For distributed autonomous network architectures, where agents run at different tiers with varying resource constraints, quantized models offer the best path forward:
- Core/Central: Full precision or FP8 models on high-end GPUs
- Regional: FP8 or INT4 models on mid-range GPUs
- Edge: INT4 or smaller models on constrained hardware.
Conclusion
Deploying a “usefull” GenAI model with vLLM runtime was a journey of discovery, revealing both the possibilities and limitations of running large models on constrained hardware. While it’s technically possible to run a 32B parameter model on 48GB of VRAM using CPU offloading, the performance penalty makes it impractical for production use, especially for latency-sensitive applications like network diagnostics.
The experience reinforced several key principles:
- Understand your model’s memory requirements before deployment.
- CPU offloading is a last resort, not a performance optimization.

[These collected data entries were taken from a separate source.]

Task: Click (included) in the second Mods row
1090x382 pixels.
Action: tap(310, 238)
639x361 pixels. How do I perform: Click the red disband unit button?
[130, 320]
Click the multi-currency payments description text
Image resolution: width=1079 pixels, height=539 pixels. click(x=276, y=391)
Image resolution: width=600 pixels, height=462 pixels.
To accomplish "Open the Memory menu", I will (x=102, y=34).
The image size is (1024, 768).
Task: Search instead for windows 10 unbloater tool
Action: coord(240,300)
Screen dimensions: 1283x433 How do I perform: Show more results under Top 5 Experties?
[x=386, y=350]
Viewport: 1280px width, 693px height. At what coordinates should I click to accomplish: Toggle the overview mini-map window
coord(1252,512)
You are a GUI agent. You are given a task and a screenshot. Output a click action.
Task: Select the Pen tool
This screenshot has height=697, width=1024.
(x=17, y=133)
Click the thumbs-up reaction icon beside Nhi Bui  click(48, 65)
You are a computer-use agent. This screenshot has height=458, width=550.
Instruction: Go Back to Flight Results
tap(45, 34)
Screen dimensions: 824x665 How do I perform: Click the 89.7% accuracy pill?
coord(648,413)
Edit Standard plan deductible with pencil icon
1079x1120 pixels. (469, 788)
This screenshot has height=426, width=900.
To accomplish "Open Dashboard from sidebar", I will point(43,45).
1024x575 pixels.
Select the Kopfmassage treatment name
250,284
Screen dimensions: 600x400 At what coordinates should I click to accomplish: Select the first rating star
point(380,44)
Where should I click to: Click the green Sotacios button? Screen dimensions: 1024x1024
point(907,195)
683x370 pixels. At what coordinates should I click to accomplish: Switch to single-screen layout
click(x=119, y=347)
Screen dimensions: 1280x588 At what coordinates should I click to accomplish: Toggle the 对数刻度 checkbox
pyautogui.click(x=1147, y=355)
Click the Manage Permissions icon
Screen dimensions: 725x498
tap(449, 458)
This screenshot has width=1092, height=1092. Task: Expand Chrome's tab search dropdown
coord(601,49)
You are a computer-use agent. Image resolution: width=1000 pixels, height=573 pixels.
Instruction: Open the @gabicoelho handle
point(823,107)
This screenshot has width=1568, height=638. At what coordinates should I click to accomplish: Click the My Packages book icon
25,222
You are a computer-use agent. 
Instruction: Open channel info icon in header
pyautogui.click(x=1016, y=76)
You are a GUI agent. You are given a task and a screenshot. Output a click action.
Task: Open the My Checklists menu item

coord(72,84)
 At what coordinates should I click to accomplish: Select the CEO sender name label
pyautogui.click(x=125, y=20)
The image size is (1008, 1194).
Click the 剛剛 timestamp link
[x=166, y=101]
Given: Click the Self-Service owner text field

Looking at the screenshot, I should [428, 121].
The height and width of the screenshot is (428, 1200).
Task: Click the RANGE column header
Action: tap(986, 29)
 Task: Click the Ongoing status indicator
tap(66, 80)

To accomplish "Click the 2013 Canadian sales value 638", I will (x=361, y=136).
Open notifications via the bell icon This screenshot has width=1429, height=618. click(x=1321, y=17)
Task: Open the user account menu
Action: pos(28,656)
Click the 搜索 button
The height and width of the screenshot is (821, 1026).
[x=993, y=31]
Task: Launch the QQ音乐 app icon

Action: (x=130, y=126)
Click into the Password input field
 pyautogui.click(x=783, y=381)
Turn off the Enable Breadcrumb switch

- Sometimes the best optimization is better hardware… if that’s actually supported.
- Quantized models often provide the optimal balance for production deployments.
- MCP Server architectures benefit from models with strong reasoning capabilities.
For teams building similar systems, consider your performance requirements carefully. If real-time inference is critical, ensure your hardware can accommodate the entire model in GPU memory, or better yet, use quantized versions that fit comfortably within your constraints. For batch processing or scenarios where latency is less critical, CPU offloading might be acceptable.
The autonomous network vision requires not just intelligent models but also infrastructure capable of running them efficiently. As we continue developing the Telco-AIX experiments, proper hardware sizing will remain a critical consideration for achieving truly AI driven network operations with the distributed systems across the network fabric (where at some tiers/layers resources are more constrained and expensive than others).